The mystery of why the OHV Trust fund was satteled with a 5:1 mitigation rate, and why the OHV program was not allowed to claim any mitigation credit for the old Cycle Park, nor the undeveloped land, for the so called replacement cycle park, is solved.
This by itself is scandalous, but it gets worse. The California Department of Finance was specifically told that the plan was to buy the mitigation land immediately, and is urgent to do so. The Department of Finance was told the new OHV Park opening was imminent. Buy the Department of Finance was lied to, to deceive them into releasing money to buy mitigation lands for a new OHV Park that was not feasible. The Department of Finance was not told about significant concerns that local environmentalist had raised about the project's feasibility, these red flags were hidden from the Department of Finances's knowing. The Department of Finance was not told about the toxic waste issues and the severe problems with obtaining access to the Lockheed Laborde site. The push was to buy the mitigation lands right away and trade a clean accessible site, the Badlands/DeAnza Cycle Park, for a toxic soaked, inaccessible, and obviously infeasible site, the Lockheed Laborde Site. The four hundred thousand dollar "Feasibility Study" was literally a fake in that it claimed the site was feasible, when in truth the site was very far from being a feasible site.

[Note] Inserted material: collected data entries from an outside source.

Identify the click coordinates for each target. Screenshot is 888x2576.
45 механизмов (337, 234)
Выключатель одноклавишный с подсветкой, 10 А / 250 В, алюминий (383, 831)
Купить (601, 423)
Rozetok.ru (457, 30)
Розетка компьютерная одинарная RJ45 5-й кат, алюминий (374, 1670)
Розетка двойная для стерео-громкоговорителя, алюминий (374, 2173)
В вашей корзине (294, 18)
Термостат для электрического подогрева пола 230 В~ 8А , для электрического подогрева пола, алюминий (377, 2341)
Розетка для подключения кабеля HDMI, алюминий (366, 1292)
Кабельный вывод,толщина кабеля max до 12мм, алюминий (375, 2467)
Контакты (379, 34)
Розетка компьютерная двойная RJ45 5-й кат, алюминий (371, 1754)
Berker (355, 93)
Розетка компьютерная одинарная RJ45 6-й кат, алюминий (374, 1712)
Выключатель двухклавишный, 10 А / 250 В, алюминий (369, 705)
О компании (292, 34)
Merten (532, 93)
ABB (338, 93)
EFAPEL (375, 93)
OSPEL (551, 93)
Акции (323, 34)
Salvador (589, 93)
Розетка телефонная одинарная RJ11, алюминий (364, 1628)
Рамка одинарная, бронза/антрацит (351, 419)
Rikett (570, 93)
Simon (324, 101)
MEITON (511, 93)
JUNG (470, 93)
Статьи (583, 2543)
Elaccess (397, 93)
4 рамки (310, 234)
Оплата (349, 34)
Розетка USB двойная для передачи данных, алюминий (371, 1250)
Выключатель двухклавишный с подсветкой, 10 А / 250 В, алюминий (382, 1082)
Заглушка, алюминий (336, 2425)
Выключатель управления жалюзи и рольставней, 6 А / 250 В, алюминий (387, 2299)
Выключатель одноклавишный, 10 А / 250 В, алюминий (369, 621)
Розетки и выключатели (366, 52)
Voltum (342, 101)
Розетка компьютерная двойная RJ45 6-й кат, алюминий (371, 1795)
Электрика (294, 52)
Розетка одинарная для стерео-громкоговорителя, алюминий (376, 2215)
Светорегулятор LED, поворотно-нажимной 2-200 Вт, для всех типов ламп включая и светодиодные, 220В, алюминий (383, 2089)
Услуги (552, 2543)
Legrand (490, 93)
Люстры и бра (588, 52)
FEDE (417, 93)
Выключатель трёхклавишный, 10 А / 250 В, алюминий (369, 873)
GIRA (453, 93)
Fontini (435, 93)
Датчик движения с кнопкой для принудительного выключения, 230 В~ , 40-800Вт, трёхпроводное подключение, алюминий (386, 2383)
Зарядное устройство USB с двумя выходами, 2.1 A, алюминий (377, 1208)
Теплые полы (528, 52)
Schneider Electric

There is one more sad aspect to long term conspiracy to attempt to defraud taxpayers and specifically the OHV Trust Fund out of fair value for land. The plan was to trade a clean accessible site, worth upwards of 100 million dollars, for an inaccessible toxic filled site, that would clearly end up being a long term liability to the State, if they got away with their dirty deal. The claim is if the OHV fund purchased land could not be used that it would be sold, but who would buy land that is now called a wildlife coridore, and who is dump enough to think environmental activist would let the OHV trust fund off the hook for managing any land purchased in perpetyuity to keep OHV's out of such lands? This deal must have made anti OHV environmental activist giddy will the prospect of such a deal going through? The OHV leadership did not ask hard questions about the project until recently. Next time when some comes to the OHV Community with a land deal, make sure your representatives insist on an open process, and that they ask hard questions, and do not take things for granted, trust but verify. And on this deal, insist on a full investigation, so awful deals like this are not tried on us again.